Direktur Eksekutif Migrant Care Wahyu Susilo bersama Wakil Bupati Kebumen Hj Ristawati Purwaningsih SST MM menunjukkan dokumen MoU. (Foto: Padmo)
Di kampung halaman, masih banyak terjadi praktik perekrutan non-prosedural bahkan oleh sindikat perdagangan orang. Ini menjadi tantangan semua pihak. Migrant Care, komunitas pekerja migran dan pemerintah daerah yang harus bahu membahu melakukan kerja-kerja kongkrit untuk memberikan perlindungan kepada pekerja migran.
Kebijakan Sistematis Pemerintah Daerah dalam Perlindungan Pekerja Migran

Direktur Eksekutif Migrant Care Wahyu Susilo menyerahkan cindera mata kepada Wakil Bupati Kebumen Hj Ristawati Purwaningsih SST MM. (Foto: Padmo)

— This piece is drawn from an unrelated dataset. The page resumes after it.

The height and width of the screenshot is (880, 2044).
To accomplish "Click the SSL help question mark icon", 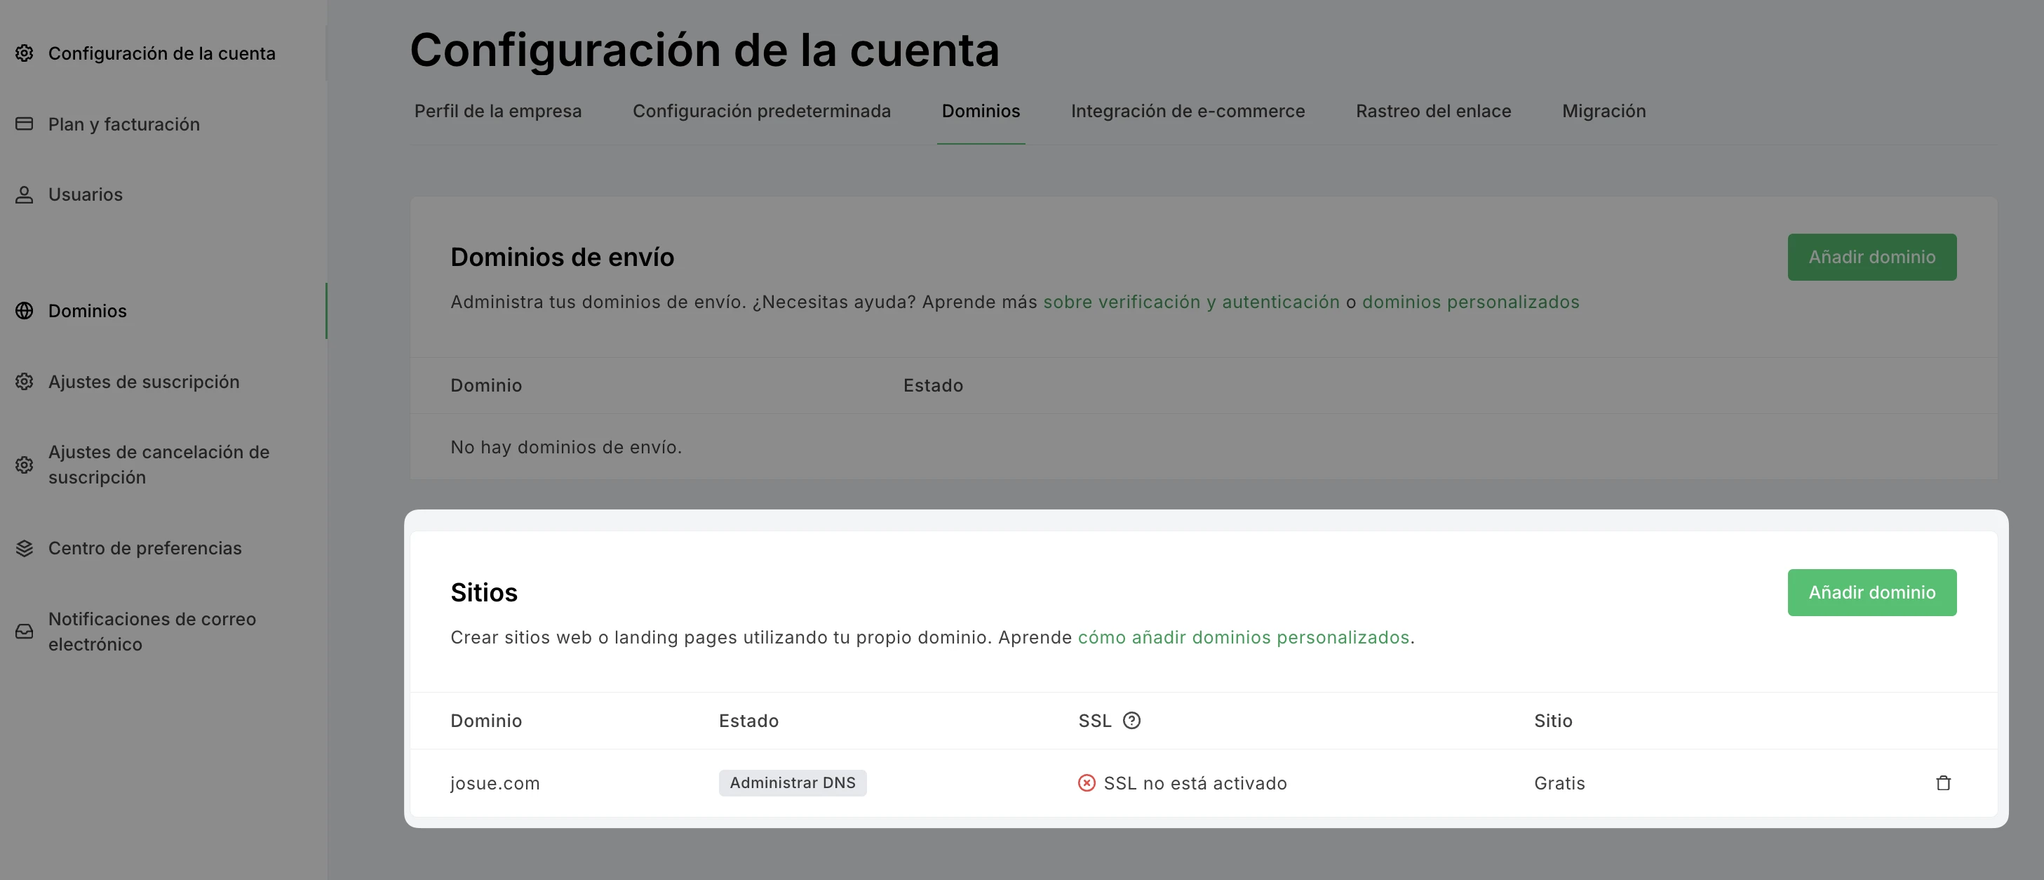I will (x=1132, y=721).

Wahyu Susilo mengapresiasi kepada pemerintah daerah yang telah memiliki Peraturan Daerah (Perda) tentang perlindungan pekerja migran seperti Kabupaten Kebumen. Dia melihat sudah ada upaya adhoc dalam penanganan seperti dalam penjemputan pekerja migran yang kecelakaan di luar negeri.
“Tetapi perlu ada langkah-langkah dalam bingkai kebijakan yang sistematis. Misalnya tercermin di dalam anggaran, ada pusat layanan yang terpadu. Saya kira ini yang menjadi pekerjaan rumah Pemkab Kebumen dalam upaya perlindungan pekerja migran,” ujarnya.
Baca Juga: International Migrants Day 2022, Purna Pekerja Migran Ikuti Vaksinasi Covid-19
Selain itu, purna pekerja migran perlu mendapatkan dukungan dari pemerintah agar ekonomi produktif purna pekerja migran itu juga memiliki daya tahan yang kuat.